Impact of Sclerotinia invasion on ABA biosynthesis.
(A) Effect of Sclerotinia invasion on the expression of ABA biosynthesis genes. The expression of target genes was determined by qPCR. (B) Immuno-cytochemical localization of ABA in longitudinal sections of Arabidopsis leaves. Bars = 0.2 mm. (C) Measurement of ABA levels in Sclerotinia-inoculated leaf regions with an ELISA Kit. (D) A2 mutant invasion caused leaf yellowing surrounding the necrotic lesions. Images were captured at 24 h after inoculation with A2 mutant. (E) Quantitative analysis of the content of ABA in the yellowing regions. (F) Mutation of VDE alleviated the decrease in ABA levels in Sclerotinia-infected npq1-2 leaves. WT, wild-type Sclerotinia; A2, oxalate-deficient A2 mutant. (**), Student’s t-test significant at P< 0.01; (*), P< 0.05. Different letters indicate statistically significant differences (Duncan’s multiple range tests; P< 0.05). Data are average of three replicates± SE.
Fig 6.
Efficiency of ABA in inducing plant resistance against Sclerotinia.

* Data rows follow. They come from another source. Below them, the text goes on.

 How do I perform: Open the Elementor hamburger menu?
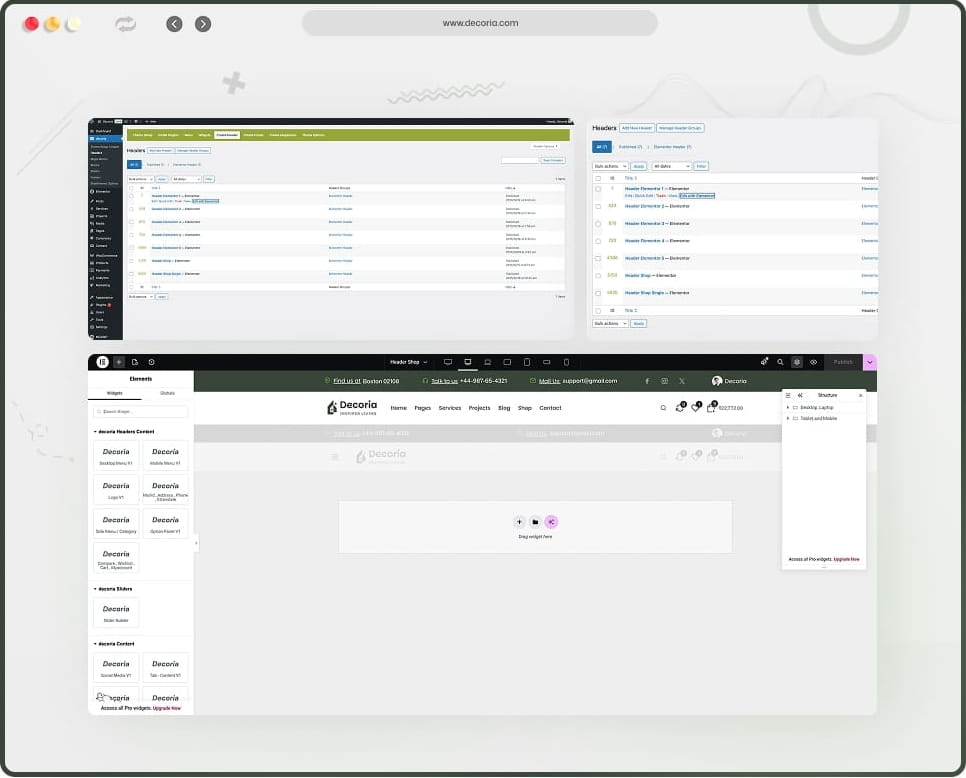[103, 361]
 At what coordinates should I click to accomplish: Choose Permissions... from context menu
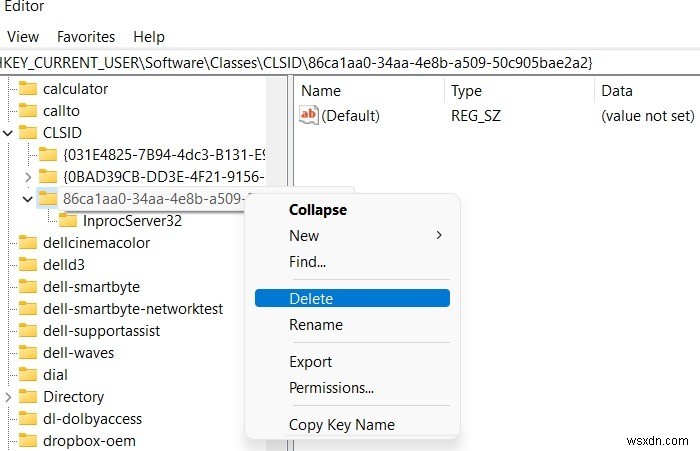click(x=331, y=387)

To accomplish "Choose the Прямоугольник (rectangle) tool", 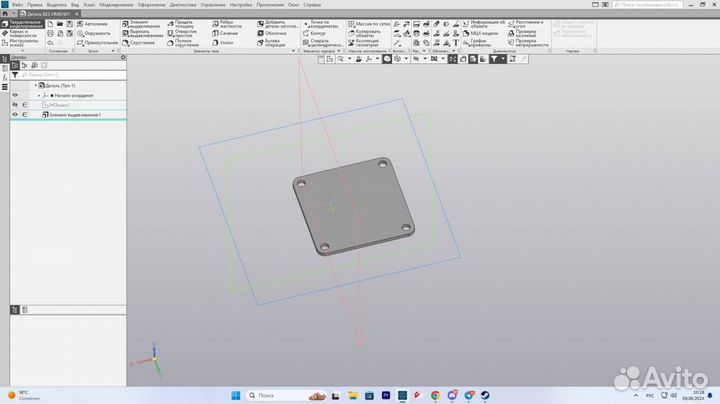I will click(x=98, y=43).
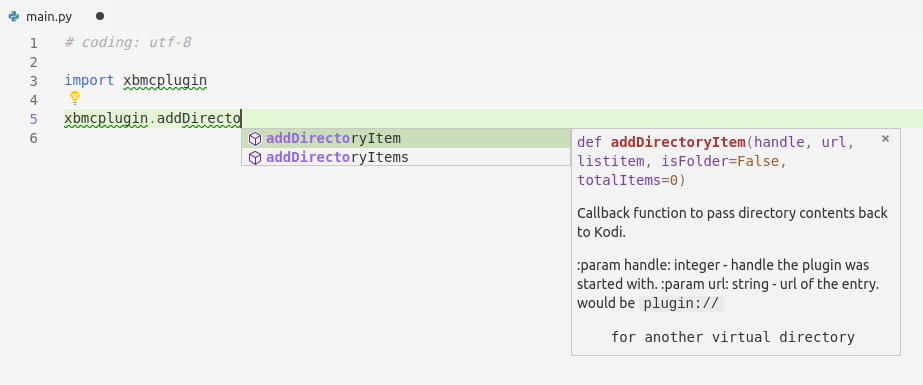Click the cube icon beside addDirectoryItems
This screenshot has width=923, height=385.
point(255,158)
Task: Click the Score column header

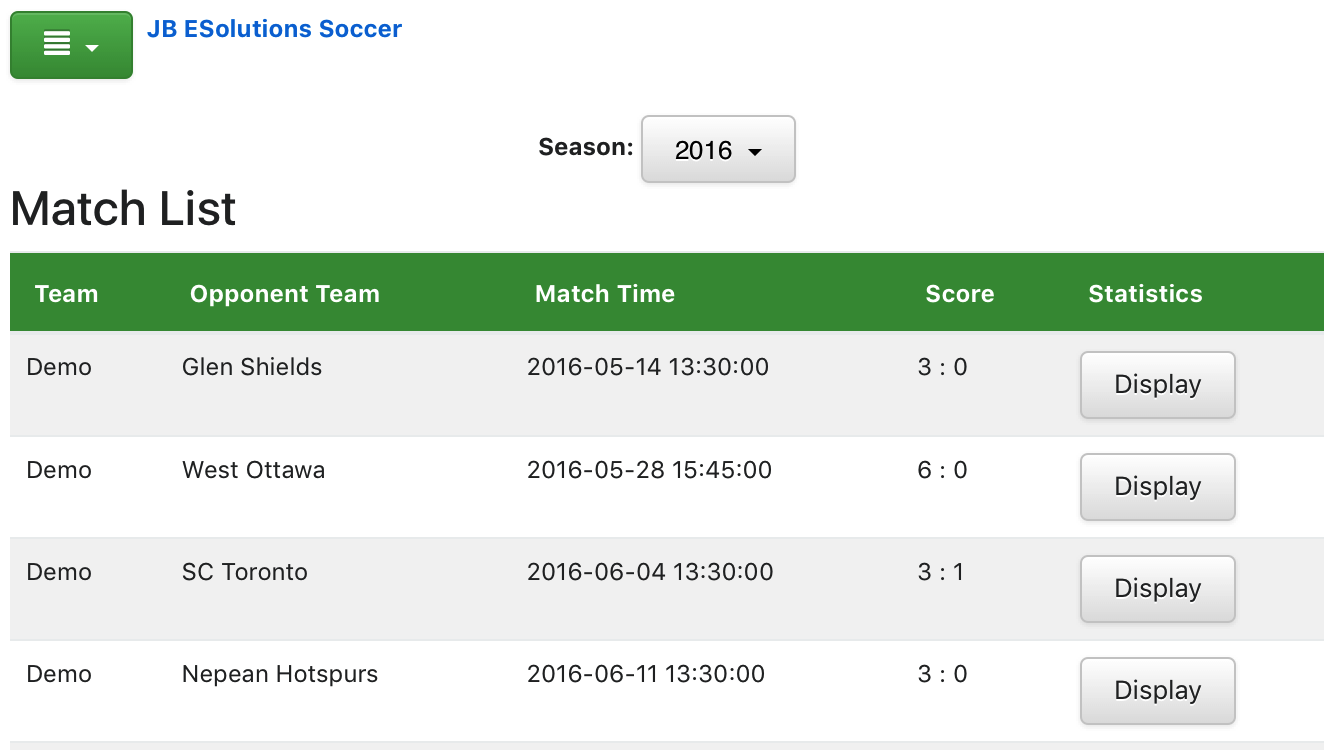Action: [x=959, y=294]
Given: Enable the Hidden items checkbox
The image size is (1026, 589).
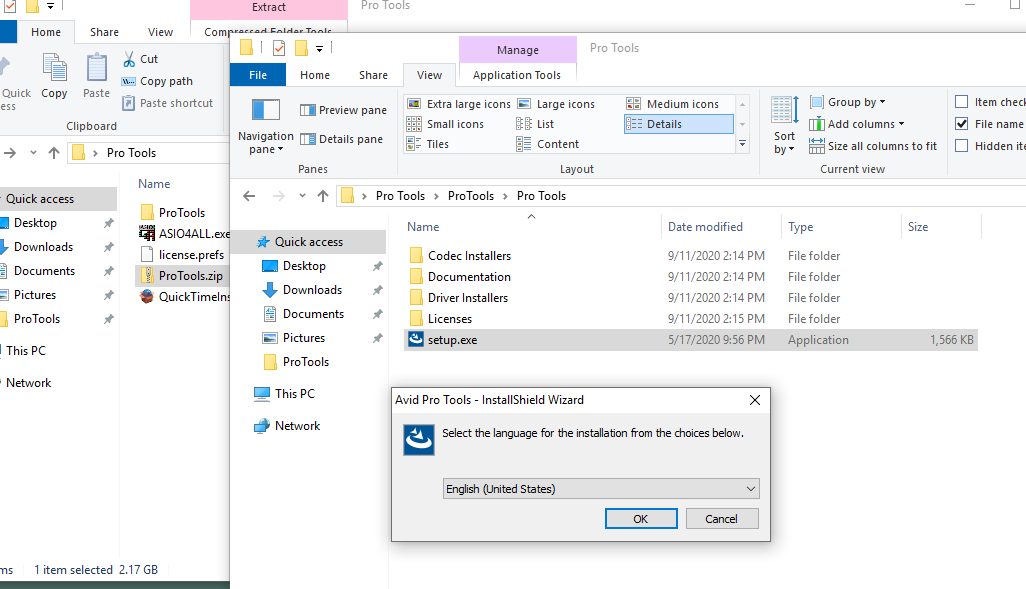Looking at the screenshot, I should coord(962,146).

(A, B) Effect of ABA on disease symptoms (A) and lesion areas (B) in Col-0 and npq1-2 plants after inoculation with wild-type Sclerotinia. Leaves were incubated with Sclerotinia for 24 h in the presence or absence of 100 μM ABA. (C) Defects in ABA signaling increased susceptibility of npq1-2/abi4-1 and npq1-2/aba2-3 relative to npp1-2 upon wild-type Sclerotinia infection. Lesion areas were measured at 24 h after inoculation with wild-type Sclerotinia. (D) Defects in ABA signaling increased susceptibility of npq1-2/abi4-1 and npq1-2/aba2-3 plants to oxalate-deficient A2 mutant. Lesion areas caused by the A2 mutant were measured at 48 h. Values represent means ± SE of at least 10 lesions. Different letters indicate statistically significant differences (Duncan’s multiple range tests; P < 0.05). (E, F) Pretreatment with ABA induced O2- formation (E) and callose deposition (F) at the advancing edge of necrotic areas. O2- was stained with NBT, forming blue formazan. Red arrows indicate callose deposition. Scale bar = 2 mm. Images shown are representative.
Fig 7.
Proposed model for the interplay of the xanthophyll cycle and plant resistance to Sclerotinia.

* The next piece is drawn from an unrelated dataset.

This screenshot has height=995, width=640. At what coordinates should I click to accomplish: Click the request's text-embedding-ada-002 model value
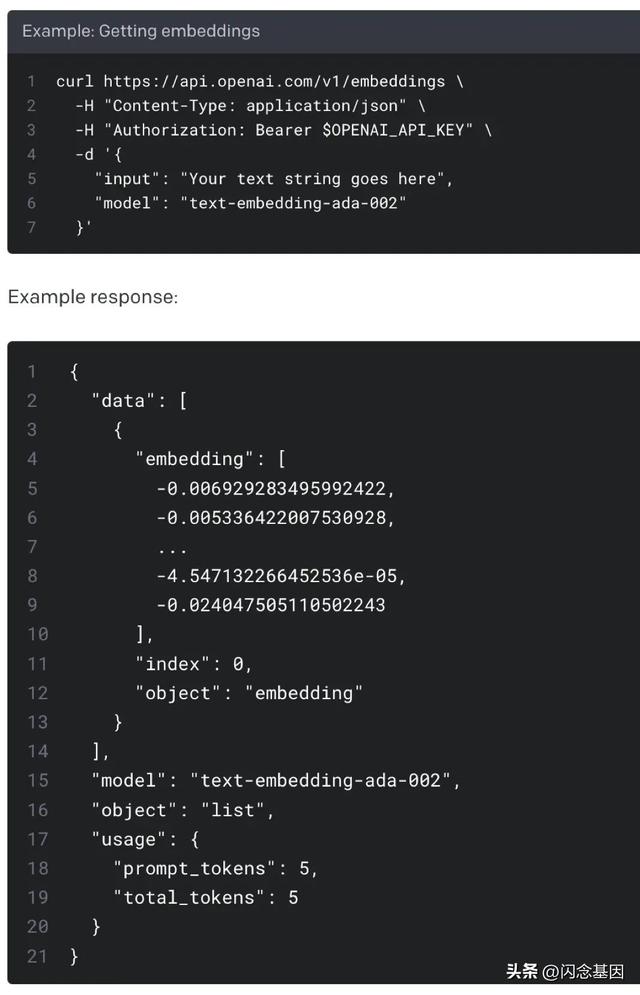[x=293, y=203]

Sclerotinia secretes oxalate to acidify the infected tissues, which results in increased lumen acidification. Subsequently, the low lumen pH activates NPQ by protonating PsbS protein and VDE. The latter convert violaxanthin (V) to zeaxanthin (Z) via the intermediate antheraxanthin (A) in the xanthophyll cycle. Elevated NPQ and zeaxanthin accumulation have the potential to affect chloroplast redox singling pathways to lower oxidation-derived oxylipins (like jasmonic acid, JA) formation [10–11,77]. On the other hand, the decrease in precursor violaxanthin limits ABA biosynthesis. These aspects, in turn, affects tissue defense responses like ROS induction and callose deposition, which increases plant susceptibility to Sclerotinia.